== Segment start ==

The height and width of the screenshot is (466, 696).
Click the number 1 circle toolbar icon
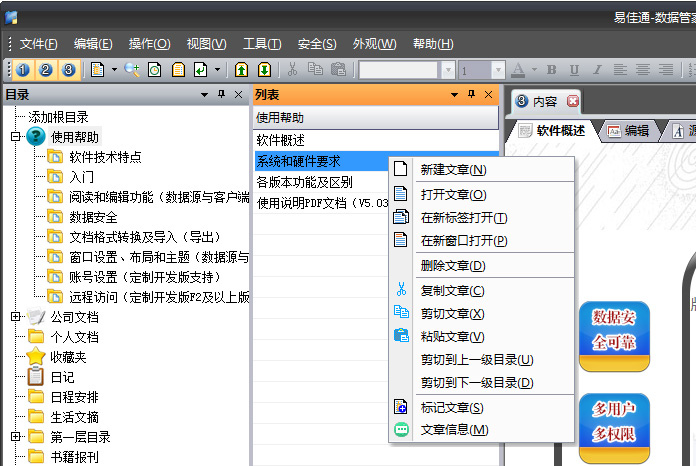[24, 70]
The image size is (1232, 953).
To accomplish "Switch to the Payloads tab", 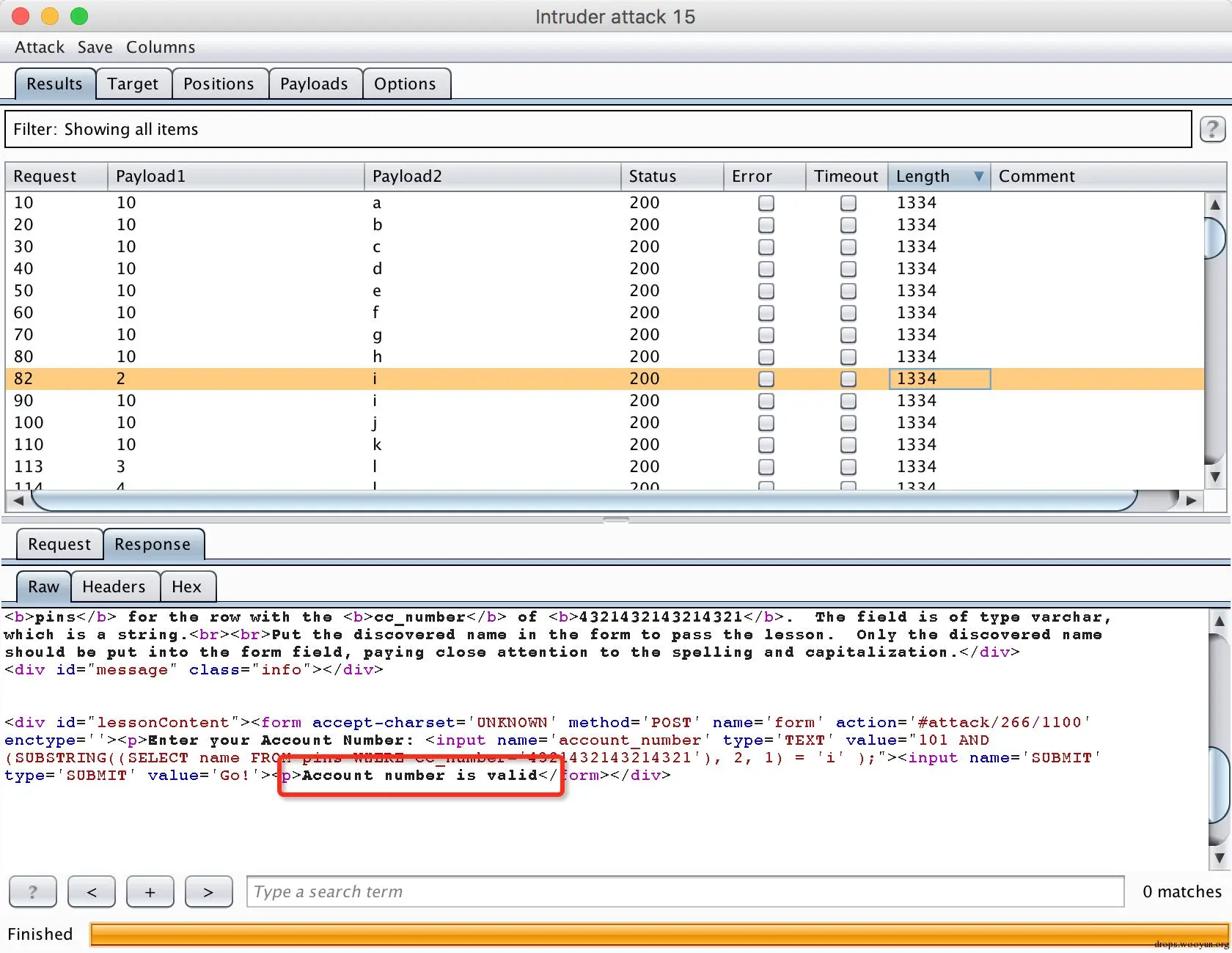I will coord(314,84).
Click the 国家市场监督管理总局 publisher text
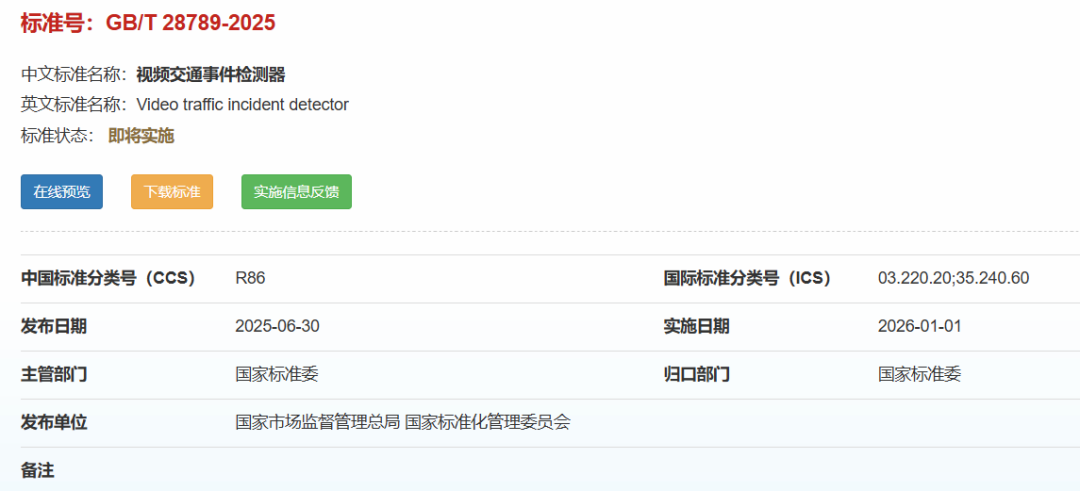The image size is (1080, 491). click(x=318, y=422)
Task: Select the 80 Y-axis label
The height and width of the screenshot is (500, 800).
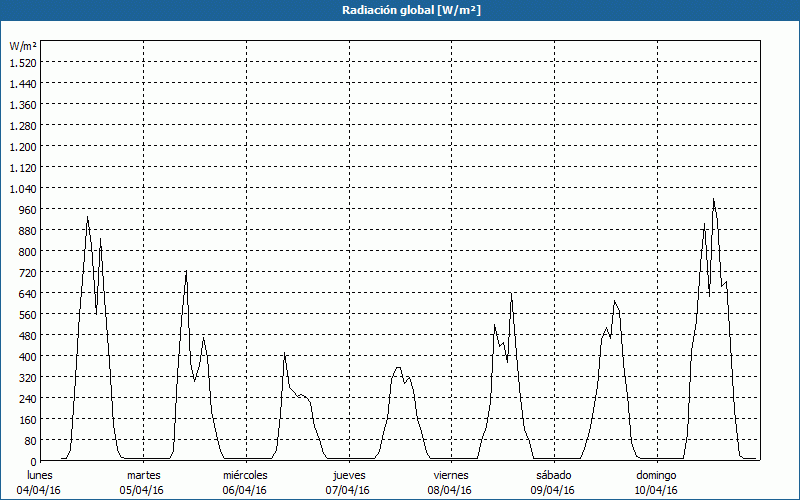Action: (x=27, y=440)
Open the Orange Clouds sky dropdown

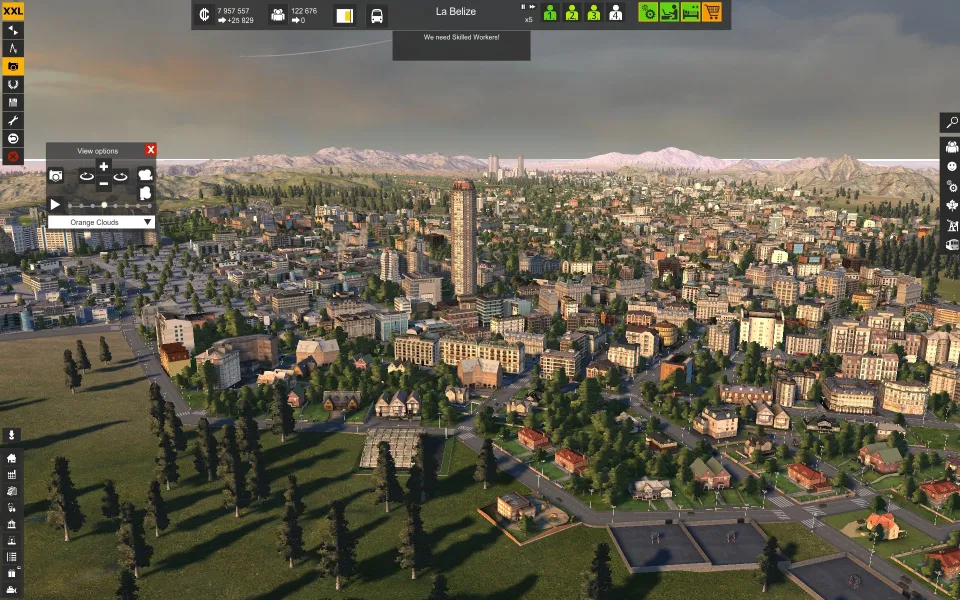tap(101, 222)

== Segment end ==
== Segment start ==

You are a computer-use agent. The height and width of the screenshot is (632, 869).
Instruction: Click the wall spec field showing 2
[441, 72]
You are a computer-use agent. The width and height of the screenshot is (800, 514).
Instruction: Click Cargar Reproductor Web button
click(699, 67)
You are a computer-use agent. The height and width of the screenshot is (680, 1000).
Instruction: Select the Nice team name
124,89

== Segment end ==

Where the string "agent" occurs in a line of the material above, copy the whole line.

You are a computer-use agent. The height and width of the screenshot is (632, 869).
You are a computer-use agent. The width and height of the screenshot is (800, 514).
You are a computer-use agent. The height and width of the screenshot is (680, 1000).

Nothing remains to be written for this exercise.